## Task requirements
All lines below containing the string "agent" are to be copied.

## Records supplied
━━━

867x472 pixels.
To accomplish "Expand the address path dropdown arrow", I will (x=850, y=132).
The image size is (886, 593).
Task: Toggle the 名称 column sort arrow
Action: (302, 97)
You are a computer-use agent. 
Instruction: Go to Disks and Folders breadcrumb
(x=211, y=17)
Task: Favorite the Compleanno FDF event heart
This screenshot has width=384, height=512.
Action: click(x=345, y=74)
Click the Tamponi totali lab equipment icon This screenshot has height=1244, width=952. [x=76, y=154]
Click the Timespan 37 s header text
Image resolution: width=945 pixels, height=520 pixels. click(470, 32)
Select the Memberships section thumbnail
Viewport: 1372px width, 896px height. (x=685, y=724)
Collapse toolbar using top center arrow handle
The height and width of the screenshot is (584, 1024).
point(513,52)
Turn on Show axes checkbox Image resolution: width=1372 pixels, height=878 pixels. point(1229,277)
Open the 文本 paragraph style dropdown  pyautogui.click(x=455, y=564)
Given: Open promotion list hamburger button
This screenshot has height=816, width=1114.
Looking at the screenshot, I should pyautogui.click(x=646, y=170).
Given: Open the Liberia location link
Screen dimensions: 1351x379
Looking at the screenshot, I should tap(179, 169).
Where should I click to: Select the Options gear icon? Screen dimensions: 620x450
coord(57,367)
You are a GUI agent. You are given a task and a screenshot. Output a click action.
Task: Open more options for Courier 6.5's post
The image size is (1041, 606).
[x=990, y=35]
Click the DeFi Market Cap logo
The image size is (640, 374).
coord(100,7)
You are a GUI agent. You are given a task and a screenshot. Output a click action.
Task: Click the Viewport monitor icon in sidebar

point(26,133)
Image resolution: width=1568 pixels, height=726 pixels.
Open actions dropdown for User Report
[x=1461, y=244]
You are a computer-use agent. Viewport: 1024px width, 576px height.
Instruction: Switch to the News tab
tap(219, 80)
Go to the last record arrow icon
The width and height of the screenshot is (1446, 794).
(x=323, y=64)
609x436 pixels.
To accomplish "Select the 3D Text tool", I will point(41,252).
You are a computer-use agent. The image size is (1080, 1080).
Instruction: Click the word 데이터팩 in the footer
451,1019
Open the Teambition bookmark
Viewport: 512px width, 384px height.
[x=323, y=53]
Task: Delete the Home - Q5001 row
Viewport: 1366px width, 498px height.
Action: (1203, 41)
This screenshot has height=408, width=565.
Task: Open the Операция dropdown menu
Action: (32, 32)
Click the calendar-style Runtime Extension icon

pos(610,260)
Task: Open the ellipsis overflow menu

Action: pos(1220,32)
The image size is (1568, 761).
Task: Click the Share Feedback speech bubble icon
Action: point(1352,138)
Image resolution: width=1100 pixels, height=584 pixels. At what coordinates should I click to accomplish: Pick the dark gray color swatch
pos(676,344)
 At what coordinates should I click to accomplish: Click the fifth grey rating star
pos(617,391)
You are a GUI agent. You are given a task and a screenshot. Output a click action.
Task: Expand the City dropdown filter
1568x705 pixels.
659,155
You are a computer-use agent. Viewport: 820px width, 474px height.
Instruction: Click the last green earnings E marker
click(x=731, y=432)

━━━

## Exercise answer
You are a computer-use agent. 
You are a GUI agent. You are given a task and a screenshot. Output a click action.
You are a GUI agent. You are given a task and a screenshot. Output a click action.
You are a computer-use agent. Viewport: 1024px width, 576px height.
You are a computer-use agent. The image size is (1080, 1080).
You are a GUI agent. You are given a task and a screenshot. Output a click action.
You are a computer-use agent. Viewport: 820px width, 474px height.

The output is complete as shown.